It’s in trying to put the ingredients together of a character who’s finally pushed so far. She’s not an emotionally articulate person. She has a lot of emotion going on inside of her that she’s not been able to let out, and it’s the moment where it comes out, finally, and it comes out in a dash.

The really incredible voice in this is Michael Showalter and his skill with comedy, which is extraordinary. I was always talking to him about, “How are we going from this high, almost screwball comedy into Greek drama? How do we do this almost back to back?" And he would say, “Trust me. You go there and I’ll tell you if we didn’t make it.” It was a leap, certainly in my mind, because I’ve been around long enough to know how you blend those styles a little bit. I am aware of when one tone is shifting to another and how it has to be done in gradations.

How much did the costumes bring Doris to life? She starts out a little frumpy, then glamorizes herself as she's trying to impress her new love interest. How did your sense of her change after seeing her wardrobe?

Rebecca Gregg and I created the costumes. We did three days of dressing up, putting this shirt on with that pair of pants and saying, “No, that doesn’t work, let’s do this.” The character emerged out of that.

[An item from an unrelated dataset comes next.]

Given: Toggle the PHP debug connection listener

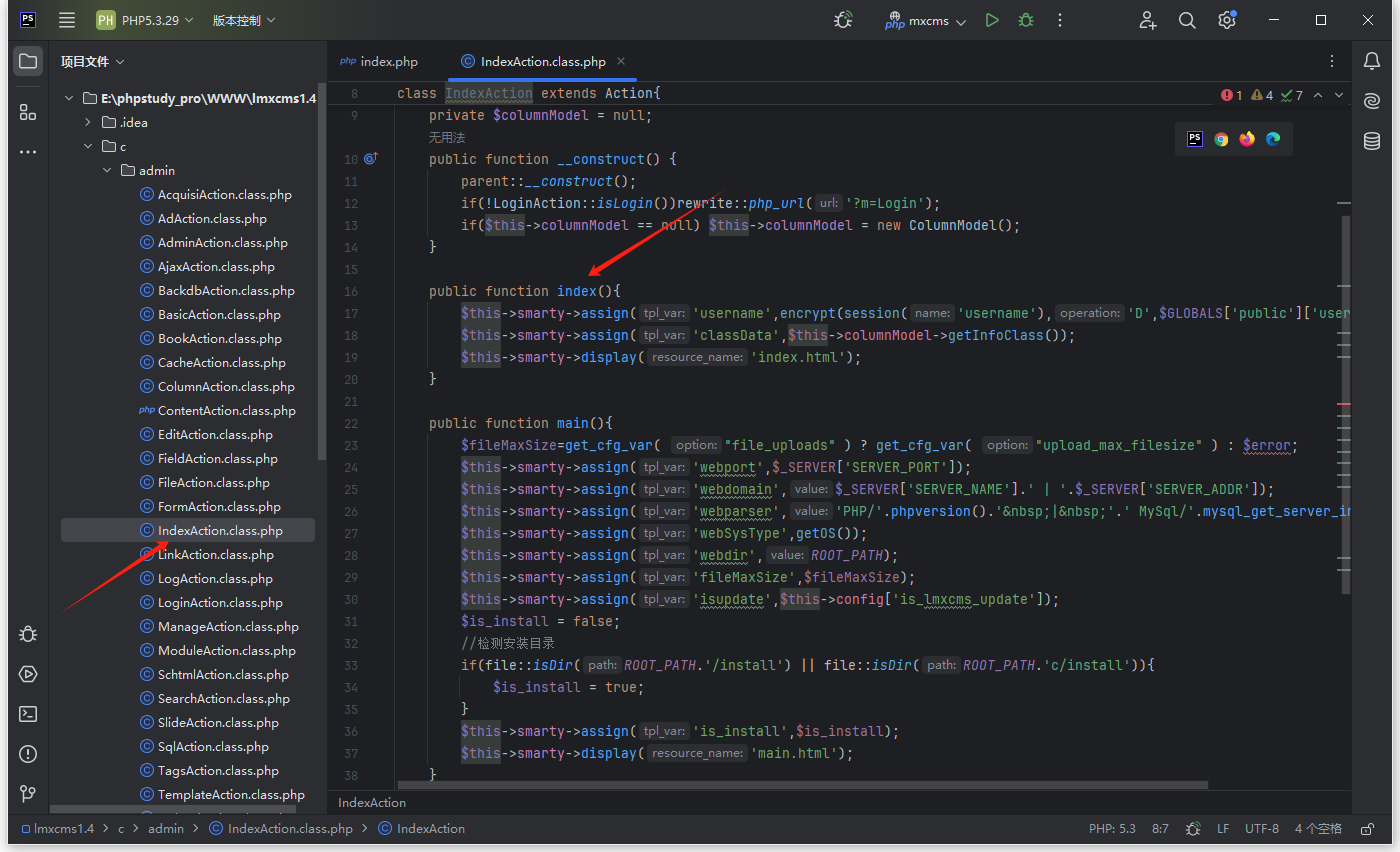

Rebecca didn’t know what it was, I didn’t know what it was. And then, at the end of each day, Michael would come over and look at the costumes that we had put together and he would go, “Yes, yes!” It really was an emergence. Nobody presented me with anything. With the help of Rebecca, because she got all this stuff, they allowed me to really just let her rise up out of all this junk and float to the surface.

"Hello, My Name Is Doris" opens March 11. This interview has been edited and condensed.